— Start of Provided material —

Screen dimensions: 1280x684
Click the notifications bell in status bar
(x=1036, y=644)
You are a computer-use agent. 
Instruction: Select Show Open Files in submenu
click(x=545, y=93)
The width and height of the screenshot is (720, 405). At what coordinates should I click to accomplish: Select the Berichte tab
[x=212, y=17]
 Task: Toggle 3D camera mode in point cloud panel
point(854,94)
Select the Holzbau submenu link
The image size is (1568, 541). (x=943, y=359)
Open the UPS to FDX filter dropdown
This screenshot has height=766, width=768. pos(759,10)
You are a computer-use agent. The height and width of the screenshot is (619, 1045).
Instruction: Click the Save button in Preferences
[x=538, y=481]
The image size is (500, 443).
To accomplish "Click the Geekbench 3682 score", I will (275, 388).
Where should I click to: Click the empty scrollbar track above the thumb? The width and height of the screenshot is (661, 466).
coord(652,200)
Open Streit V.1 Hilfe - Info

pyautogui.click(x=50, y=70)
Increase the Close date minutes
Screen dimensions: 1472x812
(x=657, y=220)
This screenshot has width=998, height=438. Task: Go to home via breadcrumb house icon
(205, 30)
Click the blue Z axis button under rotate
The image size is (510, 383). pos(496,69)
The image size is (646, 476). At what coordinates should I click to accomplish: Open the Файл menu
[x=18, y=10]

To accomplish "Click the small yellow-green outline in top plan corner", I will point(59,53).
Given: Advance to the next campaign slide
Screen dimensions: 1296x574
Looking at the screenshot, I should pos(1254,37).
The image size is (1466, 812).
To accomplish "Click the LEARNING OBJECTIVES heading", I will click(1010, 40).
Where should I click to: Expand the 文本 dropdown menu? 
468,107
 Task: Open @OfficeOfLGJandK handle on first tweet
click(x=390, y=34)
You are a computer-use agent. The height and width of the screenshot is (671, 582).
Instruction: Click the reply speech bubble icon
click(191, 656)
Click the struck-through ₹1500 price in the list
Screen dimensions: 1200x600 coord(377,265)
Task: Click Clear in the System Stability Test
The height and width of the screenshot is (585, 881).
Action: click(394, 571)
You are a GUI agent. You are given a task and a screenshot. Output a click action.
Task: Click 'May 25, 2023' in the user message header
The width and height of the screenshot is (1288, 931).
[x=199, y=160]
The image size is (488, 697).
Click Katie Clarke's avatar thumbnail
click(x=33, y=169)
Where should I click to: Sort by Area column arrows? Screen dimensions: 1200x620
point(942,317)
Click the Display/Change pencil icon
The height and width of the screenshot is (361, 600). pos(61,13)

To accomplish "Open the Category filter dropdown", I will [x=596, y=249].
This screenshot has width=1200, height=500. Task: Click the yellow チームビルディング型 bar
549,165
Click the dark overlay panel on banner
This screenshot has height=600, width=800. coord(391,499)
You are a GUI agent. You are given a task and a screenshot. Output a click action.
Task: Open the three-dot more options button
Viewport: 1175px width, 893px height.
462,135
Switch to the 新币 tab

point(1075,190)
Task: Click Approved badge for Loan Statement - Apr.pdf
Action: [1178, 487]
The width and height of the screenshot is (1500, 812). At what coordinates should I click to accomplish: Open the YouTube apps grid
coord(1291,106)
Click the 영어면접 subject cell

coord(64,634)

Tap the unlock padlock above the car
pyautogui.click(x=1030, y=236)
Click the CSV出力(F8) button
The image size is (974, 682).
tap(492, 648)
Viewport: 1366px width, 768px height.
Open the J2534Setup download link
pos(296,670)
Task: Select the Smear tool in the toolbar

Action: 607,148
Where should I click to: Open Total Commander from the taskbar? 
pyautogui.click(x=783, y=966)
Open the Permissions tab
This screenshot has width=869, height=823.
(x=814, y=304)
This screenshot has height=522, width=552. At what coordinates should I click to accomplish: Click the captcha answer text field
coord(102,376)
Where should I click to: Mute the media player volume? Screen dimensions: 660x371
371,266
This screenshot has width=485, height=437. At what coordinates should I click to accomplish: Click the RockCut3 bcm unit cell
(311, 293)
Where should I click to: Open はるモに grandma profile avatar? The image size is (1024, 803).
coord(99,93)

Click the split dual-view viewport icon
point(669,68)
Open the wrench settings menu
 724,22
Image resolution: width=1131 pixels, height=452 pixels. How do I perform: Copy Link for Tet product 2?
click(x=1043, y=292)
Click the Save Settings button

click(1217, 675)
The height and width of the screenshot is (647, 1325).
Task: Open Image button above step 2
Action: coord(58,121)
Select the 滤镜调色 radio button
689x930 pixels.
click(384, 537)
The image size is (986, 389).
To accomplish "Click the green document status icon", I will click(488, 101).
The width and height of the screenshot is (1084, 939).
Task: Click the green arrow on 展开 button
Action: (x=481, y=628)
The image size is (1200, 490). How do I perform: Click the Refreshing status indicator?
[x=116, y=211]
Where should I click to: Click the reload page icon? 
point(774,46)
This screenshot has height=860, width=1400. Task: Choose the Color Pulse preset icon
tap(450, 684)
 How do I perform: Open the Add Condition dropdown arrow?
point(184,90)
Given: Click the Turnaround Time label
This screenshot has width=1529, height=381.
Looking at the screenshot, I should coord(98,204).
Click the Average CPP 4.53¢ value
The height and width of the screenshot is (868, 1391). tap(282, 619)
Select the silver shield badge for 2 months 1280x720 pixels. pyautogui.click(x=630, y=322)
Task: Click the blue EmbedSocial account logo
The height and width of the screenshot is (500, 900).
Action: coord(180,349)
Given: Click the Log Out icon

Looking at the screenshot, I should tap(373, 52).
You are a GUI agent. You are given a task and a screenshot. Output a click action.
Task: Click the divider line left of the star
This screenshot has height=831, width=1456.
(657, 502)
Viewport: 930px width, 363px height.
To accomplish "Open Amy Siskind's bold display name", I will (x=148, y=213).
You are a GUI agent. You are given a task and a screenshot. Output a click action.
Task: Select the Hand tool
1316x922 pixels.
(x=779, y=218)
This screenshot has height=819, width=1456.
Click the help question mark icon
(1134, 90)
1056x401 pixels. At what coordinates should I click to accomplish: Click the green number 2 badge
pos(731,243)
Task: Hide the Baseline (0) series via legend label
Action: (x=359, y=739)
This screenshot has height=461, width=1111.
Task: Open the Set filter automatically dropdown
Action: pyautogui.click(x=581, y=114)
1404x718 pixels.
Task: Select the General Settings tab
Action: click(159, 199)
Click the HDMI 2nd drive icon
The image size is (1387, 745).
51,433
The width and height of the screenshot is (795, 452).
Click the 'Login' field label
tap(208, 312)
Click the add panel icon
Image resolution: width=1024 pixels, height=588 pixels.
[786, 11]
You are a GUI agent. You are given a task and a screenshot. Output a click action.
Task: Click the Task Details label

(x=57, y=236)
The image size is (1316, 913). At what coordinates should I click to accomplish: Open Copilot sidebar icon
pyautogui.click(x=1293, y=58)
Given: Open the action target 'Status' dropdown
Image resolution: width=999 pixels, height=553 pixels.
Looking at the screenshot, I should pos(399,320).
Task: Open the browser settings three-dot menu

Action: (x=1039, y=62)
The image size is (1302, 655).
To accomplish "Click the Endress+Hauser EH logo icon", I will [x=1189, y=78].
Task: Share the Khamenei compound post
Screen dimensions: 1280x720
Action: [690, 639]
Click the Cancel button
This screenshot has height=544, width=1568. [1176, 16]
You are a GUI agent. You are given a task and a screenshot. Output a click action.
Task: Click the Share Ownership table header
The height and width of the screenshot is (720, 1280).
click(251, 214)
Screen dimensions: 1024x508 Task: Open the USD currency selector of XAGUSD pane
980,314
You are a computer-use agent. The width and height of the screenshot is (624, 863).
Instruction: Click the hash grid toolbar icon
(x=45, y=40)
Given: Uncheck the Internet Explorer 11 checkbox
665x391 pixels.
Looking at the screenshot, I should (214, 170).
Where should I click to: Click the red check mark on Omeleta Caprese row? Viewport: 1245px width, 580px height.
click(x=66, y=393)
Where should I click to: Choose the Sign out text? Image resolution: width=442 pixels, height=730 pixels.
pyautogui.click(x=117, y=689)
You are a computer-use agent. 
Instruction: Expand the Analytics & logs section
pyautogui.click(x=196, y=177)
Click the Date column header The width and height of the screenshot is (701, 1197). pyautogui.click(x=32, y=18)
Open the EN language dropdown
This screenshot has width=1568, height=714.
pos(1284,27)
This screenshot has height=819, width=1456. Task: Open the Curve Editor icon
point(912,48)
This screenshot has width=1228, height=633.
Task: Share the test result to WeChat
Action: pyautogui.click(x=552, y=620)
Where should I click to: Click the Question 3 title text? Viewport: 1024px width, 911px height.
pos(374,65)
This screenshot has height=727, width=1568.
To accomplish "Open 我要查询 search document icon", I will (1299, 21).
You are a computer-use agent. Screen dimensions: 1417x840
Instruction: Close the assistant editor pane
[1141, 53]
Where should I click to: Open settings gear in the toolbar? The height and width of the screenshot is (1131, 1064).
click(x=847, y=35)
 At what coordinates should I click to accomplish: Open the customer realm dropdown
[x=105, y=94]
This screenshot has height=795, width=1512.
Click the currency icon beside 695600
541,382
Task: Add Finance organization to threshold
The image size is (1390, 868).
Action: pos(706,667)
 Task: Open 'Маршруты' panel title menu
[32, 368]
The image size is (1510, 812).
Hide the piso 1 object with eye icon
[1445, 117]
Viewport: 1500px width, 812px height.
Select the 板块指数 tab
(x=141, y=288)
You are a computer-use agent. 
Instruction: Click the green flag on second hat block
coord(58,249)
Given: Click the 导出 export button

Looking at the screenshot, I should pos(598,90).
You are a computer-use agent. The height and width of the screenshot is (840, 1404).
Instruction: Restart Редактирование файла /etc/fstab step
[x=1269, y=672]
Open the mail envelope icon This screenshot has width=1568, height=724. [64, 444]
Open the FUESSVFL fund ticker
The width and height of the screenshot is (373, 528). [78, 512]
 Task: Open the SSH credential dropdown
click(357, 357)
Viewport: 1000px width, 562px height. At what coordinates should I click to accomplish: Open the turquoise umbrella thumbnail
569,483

— End of Provided material —

> **Stated task**
Recast the rows as a JSON list of strings, starting at the first line and ending at the line that contains "(x=657, y=220)". Give one string per line and leave out blank lines.

> **Task output**
[
  "Screen dimensions: 1280x684",
  "Click the notifications bell in status bar",
  "(x=1036, y=644)",
  "You are a computer-use agent. ",
  "Instruction: Select Show Open Files in submenu",
  "click(x=545, y=93)",
  "The width and height of the screenshot is (720, 405). At what coordinates should I click to accomplish: Select the Berichte tab",
  "[x=212, y=17]",
  " Task: Toggle 3D camera mode in point cloud panel",
  "point(854,94)",
  "Select the Holzbau submenu link",
  "The image size is (1568, 541). (x=943, y=359)",
  "Open the UPS to FDX filter dropdown",
  "This screenshot has height=766, width=768. pos(759,10)",
  "You are a computer-use agent. The height and width of the screenshot is (619, 1045).",
  "Instruction: Click the Save button in Preferences",
  "[x=538, y=481]",
  "The image size is (500, 443).",
  "To accomplish \"Click the Geekbench 3682 score\", I will (275, 388).",
  "Where should I click to: Click the empty scrollbar track above the thumb? The width and height of the screenshot is (661, 466).",
  "coord(652,200)",
  "Open Streit V.1 Hilfe - Info",
  "pyautogui.click(x=50, y=70)",
  "Increase the Close date minutes",
  "Screen dimensions: 1472x812",
  "(x=657, y=220)"
]